Una casa senza più voce da anni e un sottotetto vuoto e polveroso. O almeno così sembrava. Perché quando i lavori di ristrutturazione sono iniziati, qualcosa ha fermato scalpelli e martelli: tra le travi del vecchio sottotetto, come in una capsula del tempo, sono tornati alla luce ricordi, oggetti, frammenti di vita appartenuti a chi quella casa l’aveva abitata molto prima. E quella casa ora parla. È come se avesse aspettato che qualcuno la toccasse per svelare i suoi segreti.
Siamo a Gela, nei pressi di una delle piazze del centro storico, tra decine di case abbandonate. Qui una giovane coppia ha acquistato un rudere e nel sottotetto, accatastati, ha trovato decine e decine di pezzi: suppellettili, piccoli utensili quotidiani e della vita del lavoro di un tempo.

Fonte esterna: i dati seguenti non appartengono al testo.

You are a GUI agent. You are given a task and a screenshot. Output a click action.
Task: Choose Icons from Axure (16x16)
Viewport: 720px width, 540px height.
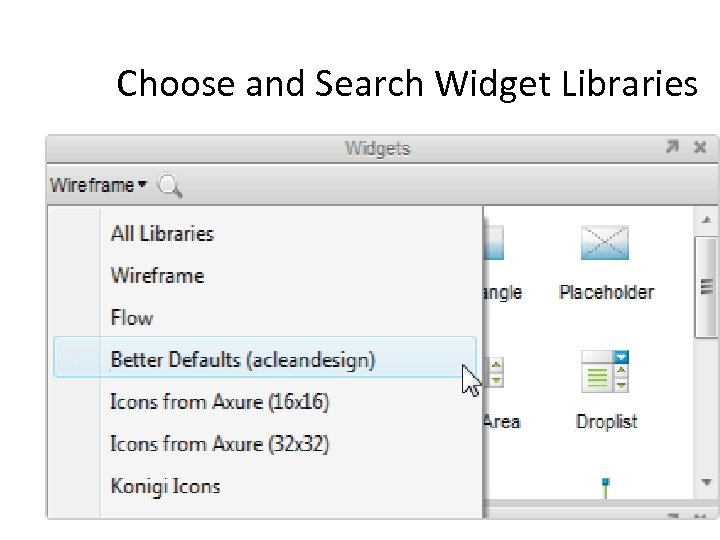tap(219, 402)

Ma anche qualche documento, certificati e qualche scatto.
Tra questi, una coppia in abiti nuziali (ve la mostriamo intera) congelata in un istante, sospesa tra gli anni e la polvere. Entrambi con sguardo fiero nel giorno del sì. Chi sono queste persone? Qualcuno le riconosce? In questa immagine seppiata che mostra volti sereni in abiti eleganti, qualcuno, magari, potrebbe ritrovarsi in quegli sguardi. Forse un padre, una madre, i nonni, un nipote, un pronipote. O anche un parente lontano che potrebbe riconoscere un tratto, una somiglianza, anche vaga, un dettaglio che appartenga al proprio sangue.

Tra i ritrovamenti che fissano il tempo intorno 1930, c’è anche un documento di studi, una sorta di diploma ufficiale, firmato dall’allora podestà di Gela Giuseppe Liardi, datato con cura e calligrafia di altri tempi. C’è poi una fotografia di un bambino, riposta dentro un sacchetto insieme a un paio di scarpette di cuoio fatte a mano. Scarpette piccole, preziose, di quelle che pochi potevano permettersi: segno che un tempo evidentemente quella casa era appartenuta a una famiglia benestante.

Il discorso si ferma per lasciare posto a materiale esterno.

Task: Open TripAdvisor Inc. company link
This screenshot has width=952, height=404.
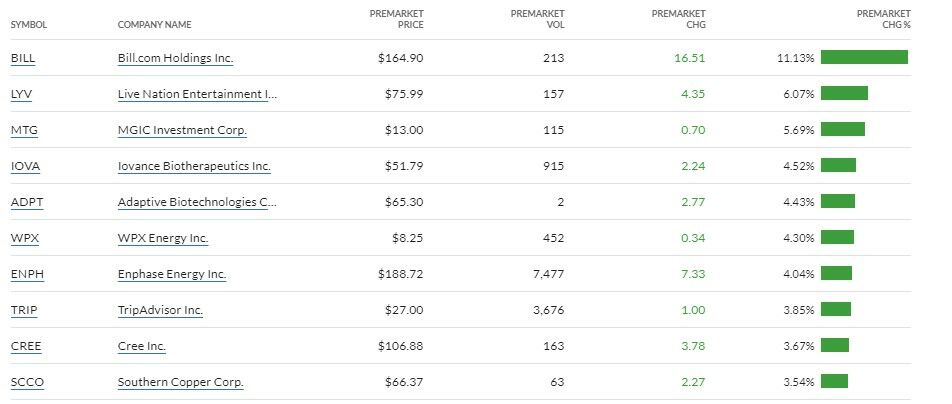Action: [x=160, y=310]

“Non butterò nulla – dice Salvatore, attuale proprietario -. Questi oggetti non sono miei. Sono storie, ricordi di qualcuno. Vorrei restituirli ai loro eredi, se esistono ancora. Un tempo – riferisce – la casa veniva affittata da una famiglia che abitava poco distante e che aveva un’altra proprietà lì accanto. La verità è che le case non appartengono mai davvero a noi. Passano di mano in mano, generazione dopo generazione e possono conservare dentro le pareti ciò che la nostra memoria tende a dimenticare”.
Questa ristrutturazione allora potrebbe diventare un vero e proprio passaggio di testimone: un ponte invisibile tra chi è stato e chi sarà. E allora, chiunque dovesse riconoscere i volti di questa foto che pubblichiamo, può provare a farsi avanti. Ci sono ricordi che chiedono solo di tornare a casa.